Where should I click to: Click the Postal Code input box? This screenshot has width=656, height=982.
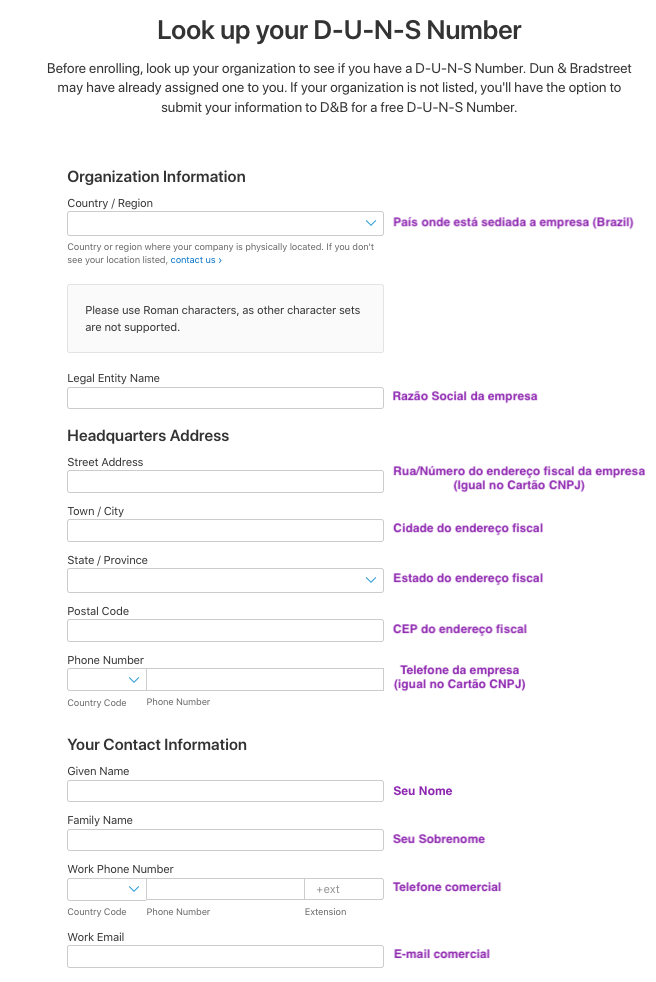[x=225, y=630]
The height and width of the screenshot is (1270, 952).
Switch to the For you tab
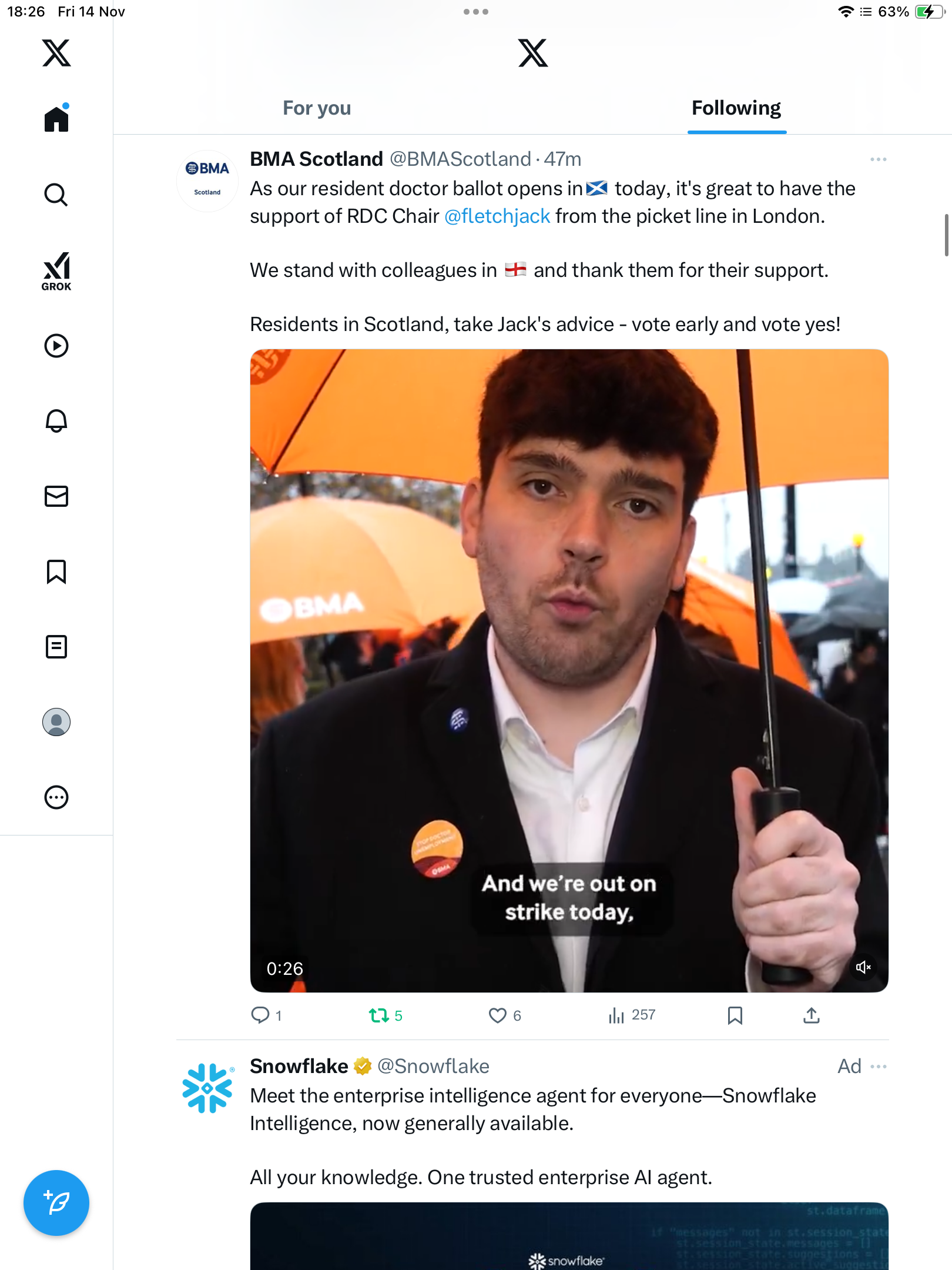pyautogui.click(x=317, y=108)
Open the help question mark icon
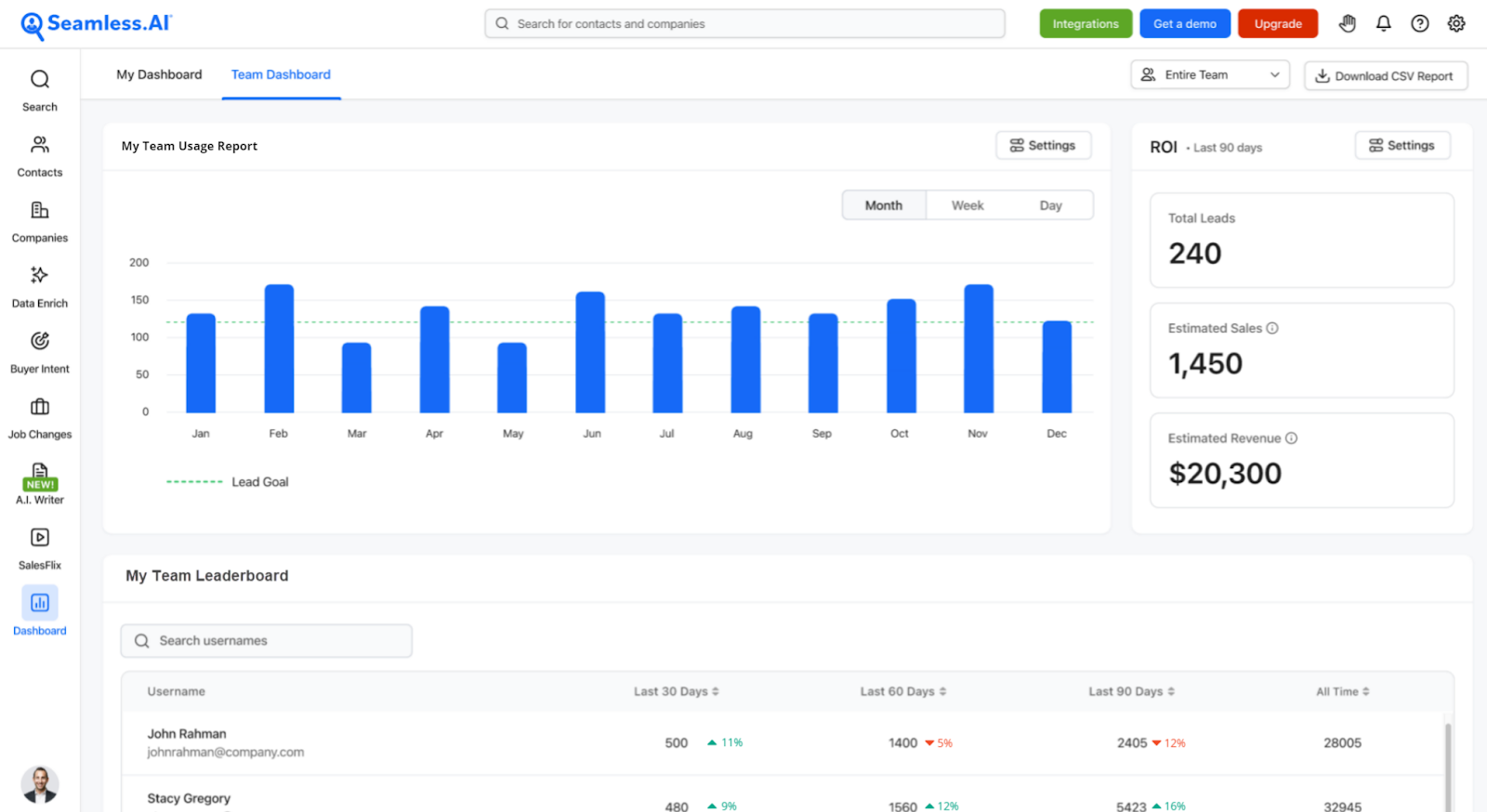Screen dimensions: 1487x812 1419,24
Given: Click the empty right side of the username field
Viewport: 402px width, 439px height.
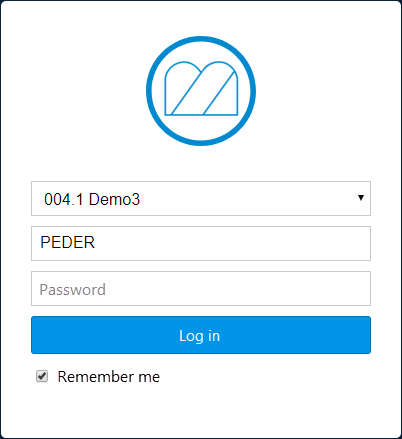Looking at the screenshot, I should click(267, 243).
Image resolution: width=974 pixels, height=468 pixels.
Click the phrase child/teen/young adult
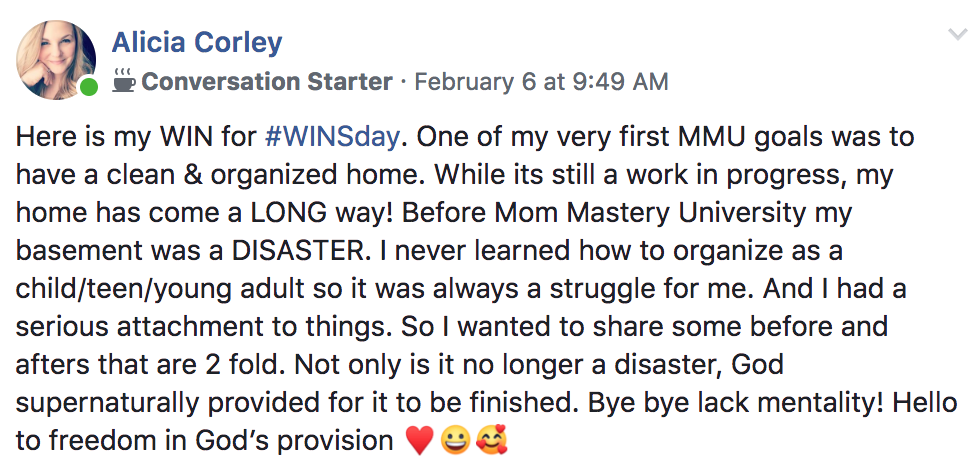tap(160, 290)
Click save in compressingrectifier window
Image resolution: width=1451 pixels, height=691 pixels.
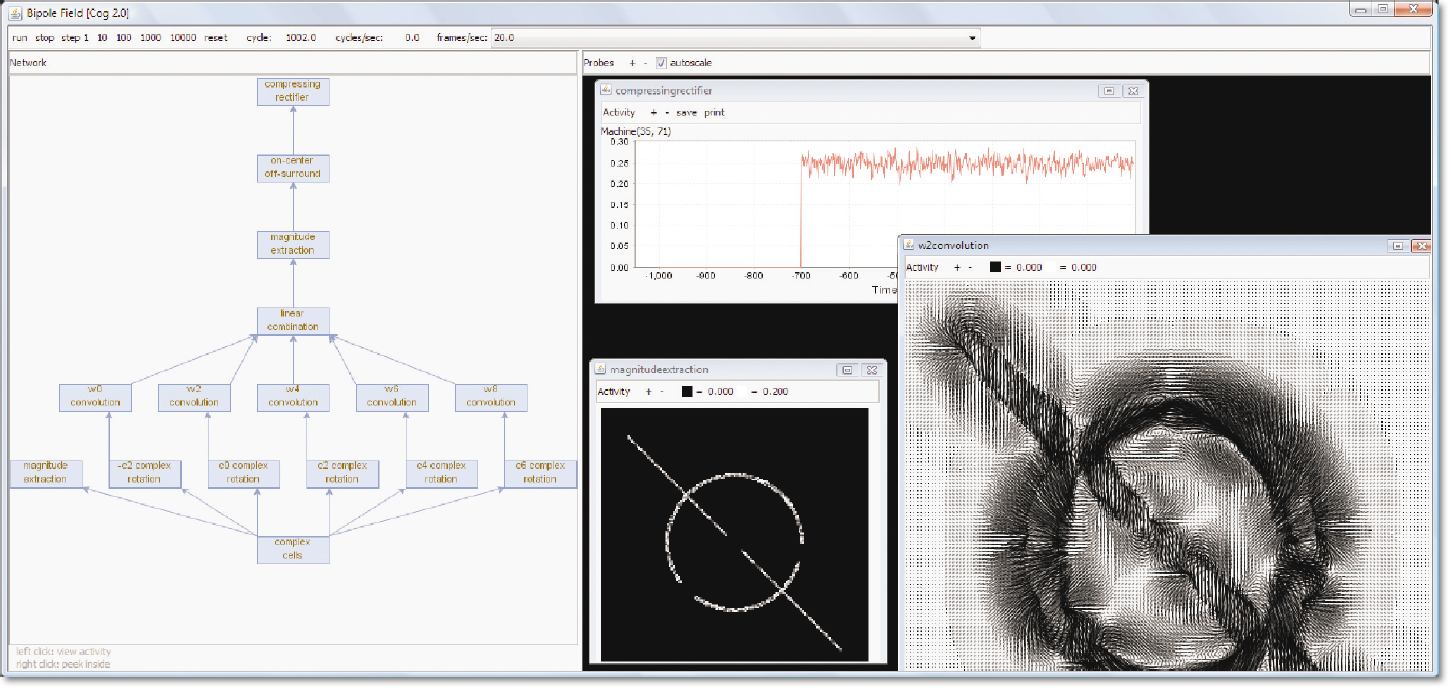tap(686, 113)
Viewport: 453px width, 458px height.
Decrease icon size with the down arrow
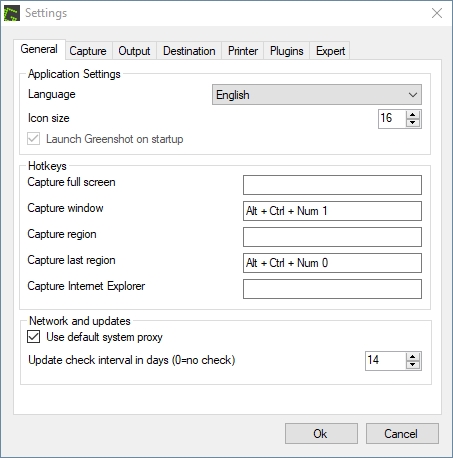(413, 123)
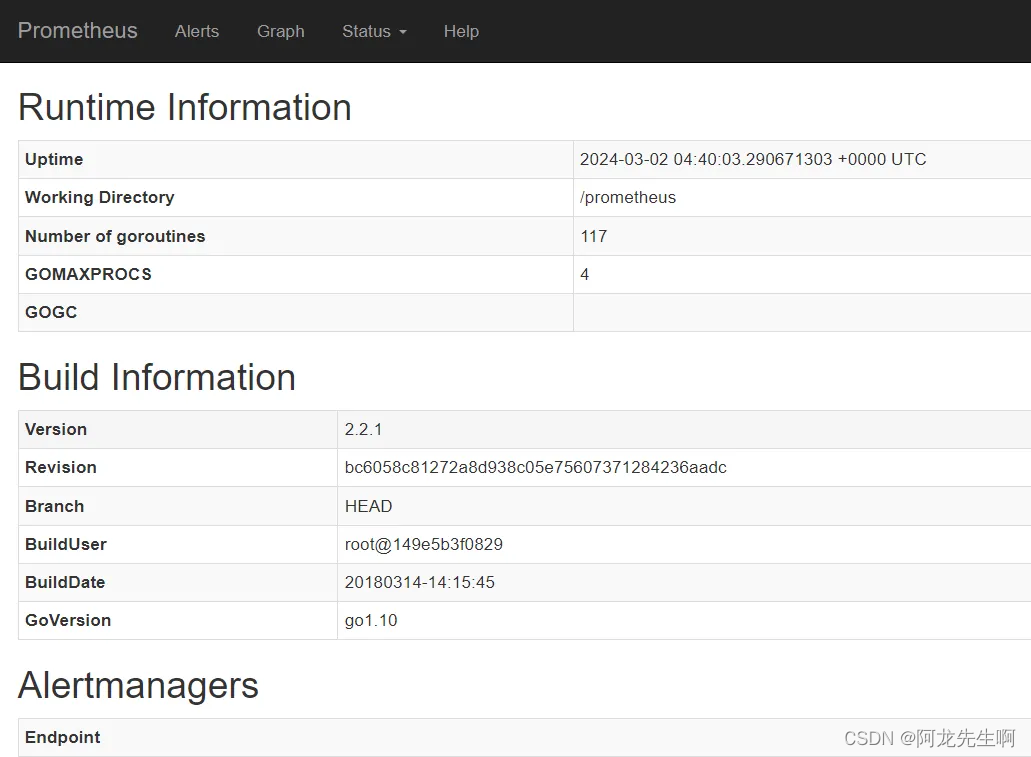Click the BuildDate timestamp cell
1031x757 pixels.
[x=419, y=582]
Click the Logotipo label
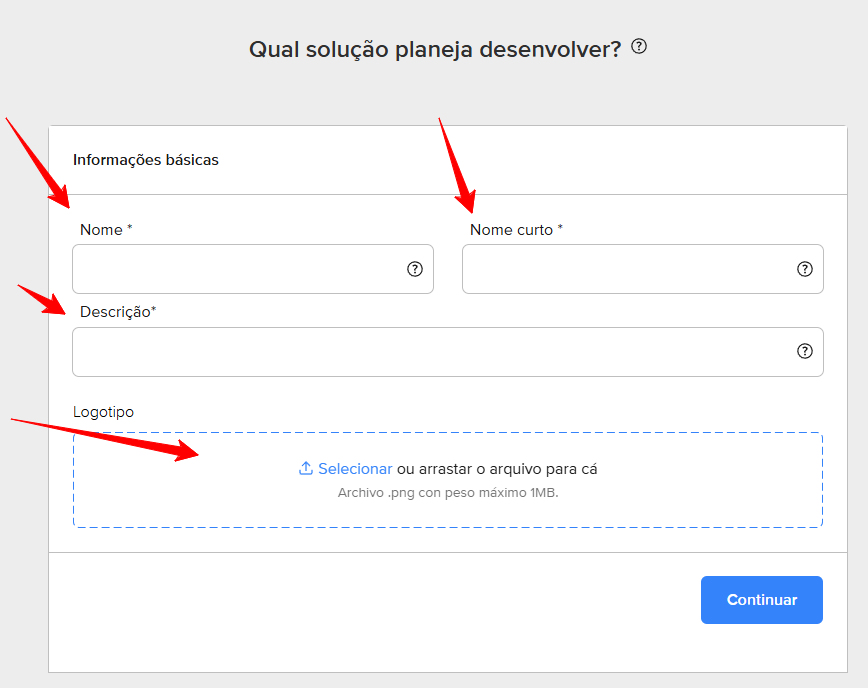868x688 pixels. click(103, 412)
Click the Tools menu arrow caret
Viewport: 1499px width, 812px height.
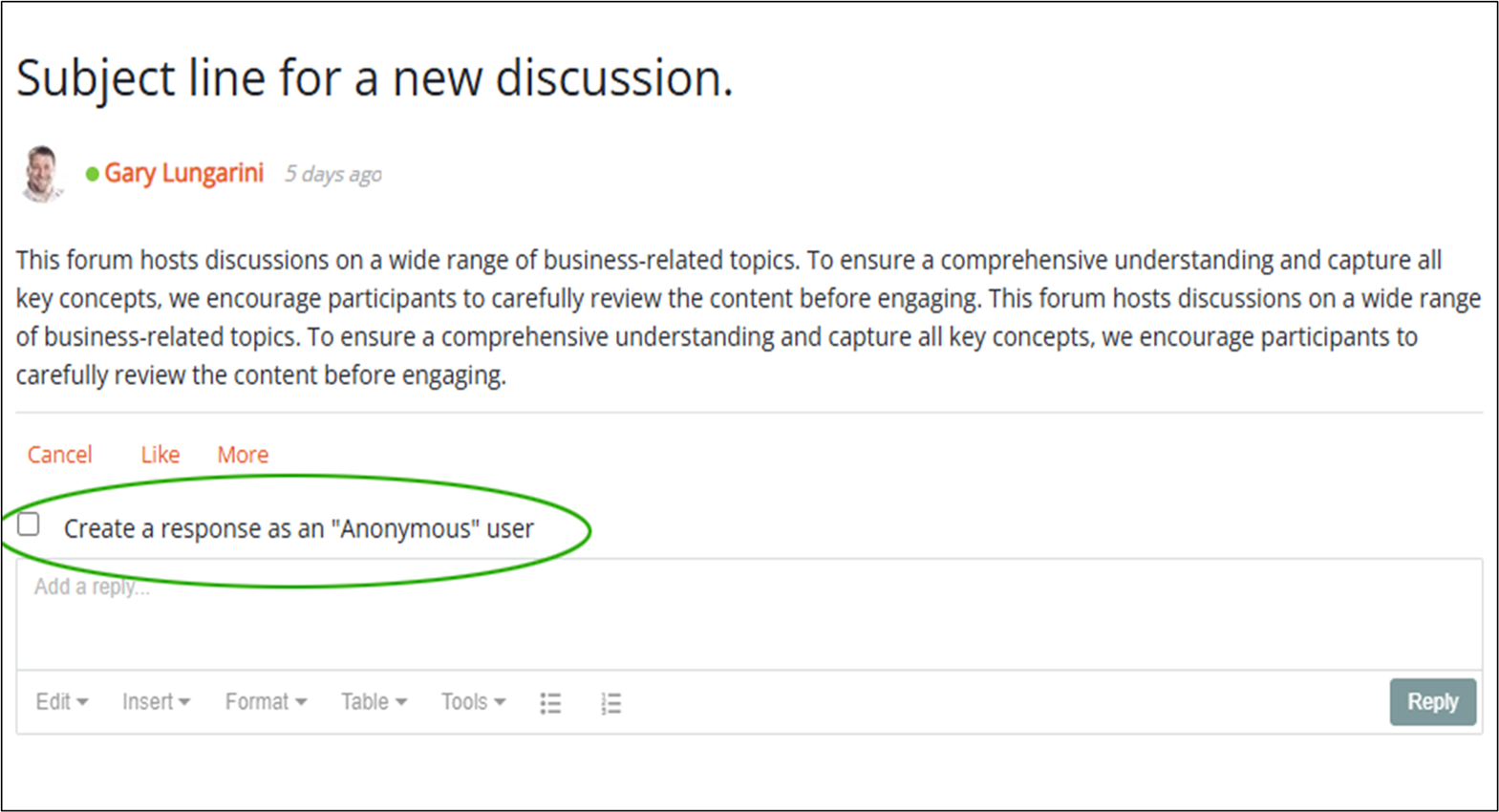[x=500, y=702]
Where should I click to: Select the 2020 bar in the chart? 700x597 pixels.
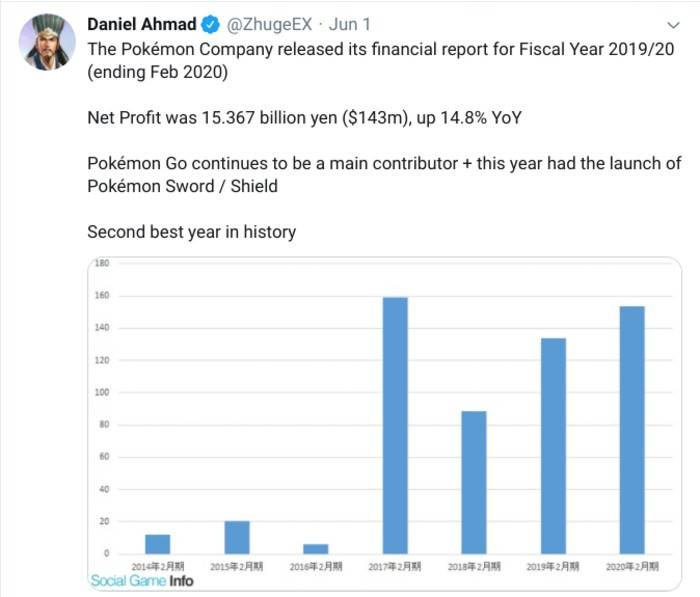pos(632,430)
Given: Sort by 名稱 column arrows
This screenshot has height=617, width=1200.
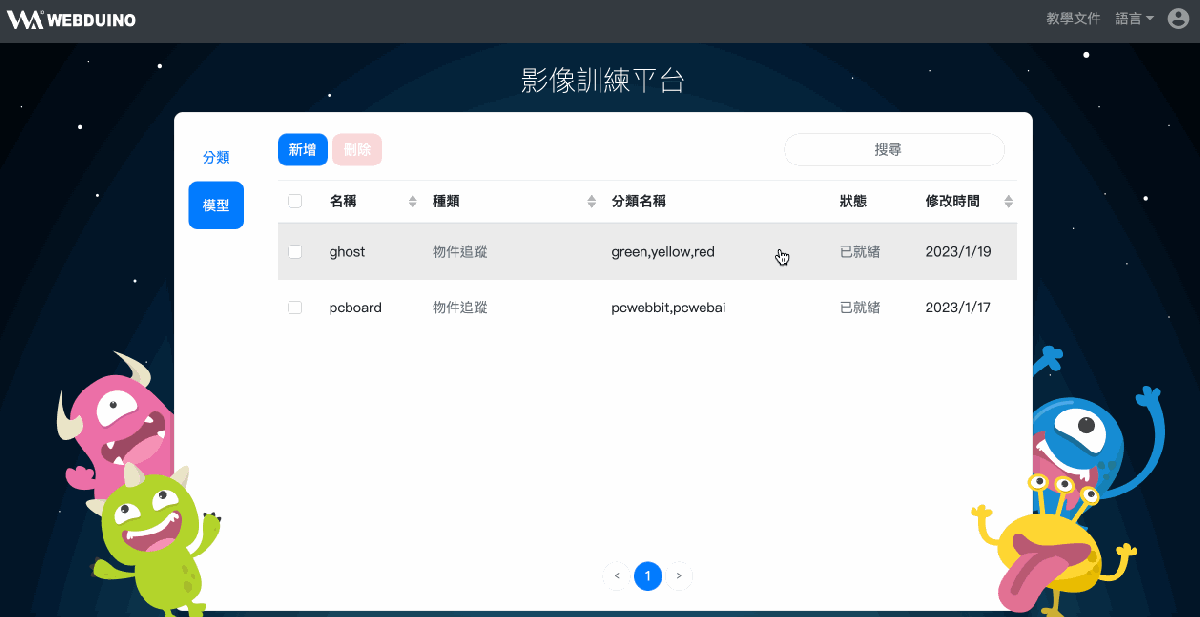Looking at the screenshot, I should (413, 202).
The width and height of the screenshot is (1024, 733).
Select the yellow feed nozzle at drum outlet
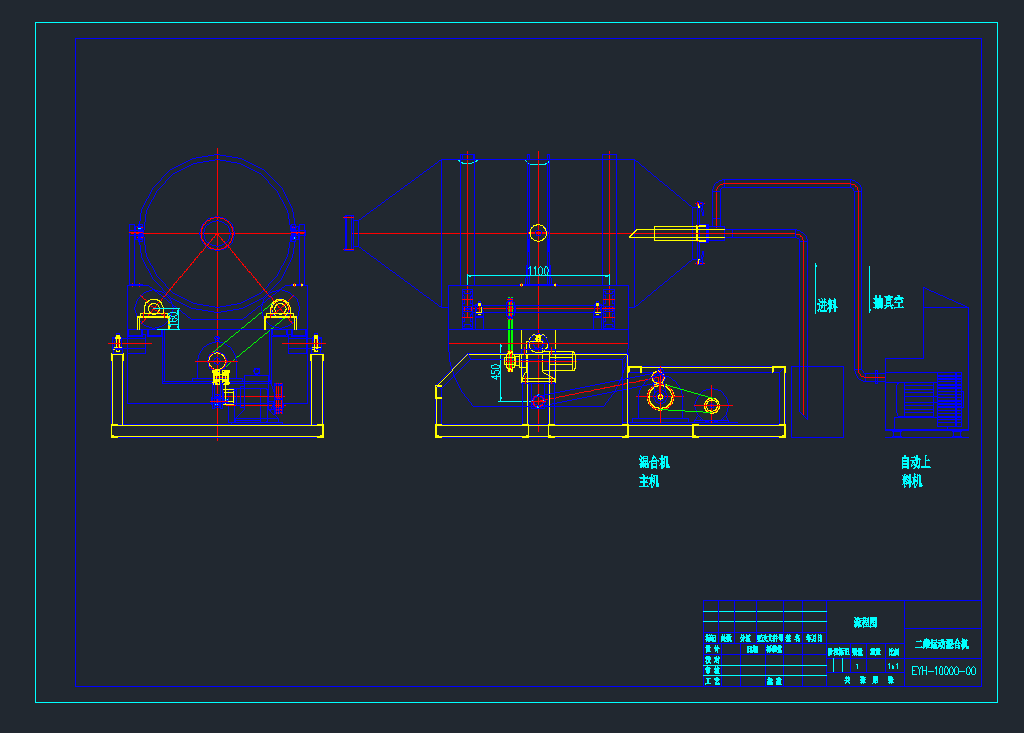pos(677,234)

--------

> WHAT IS NEEDED:
From the records above, transcribe exactly the lines starting at the one containing "Switch to the For you tab" and ending at the one containing "Image resolution: width=974". Skip the pictures.

> REPLY TO THE TASK:
Switch to the For you tab
pyautogui.click(x=317, y=108)
Open the help question mark icon
Screen dimensions: 1487x812 1419,24
Given: Click the empty right side of the username field
Viewport: 402px width, 439px height.
Looking at the screenshot, I should click(267, 243).
Image resolution: width=974 pixels, height=468 pixels.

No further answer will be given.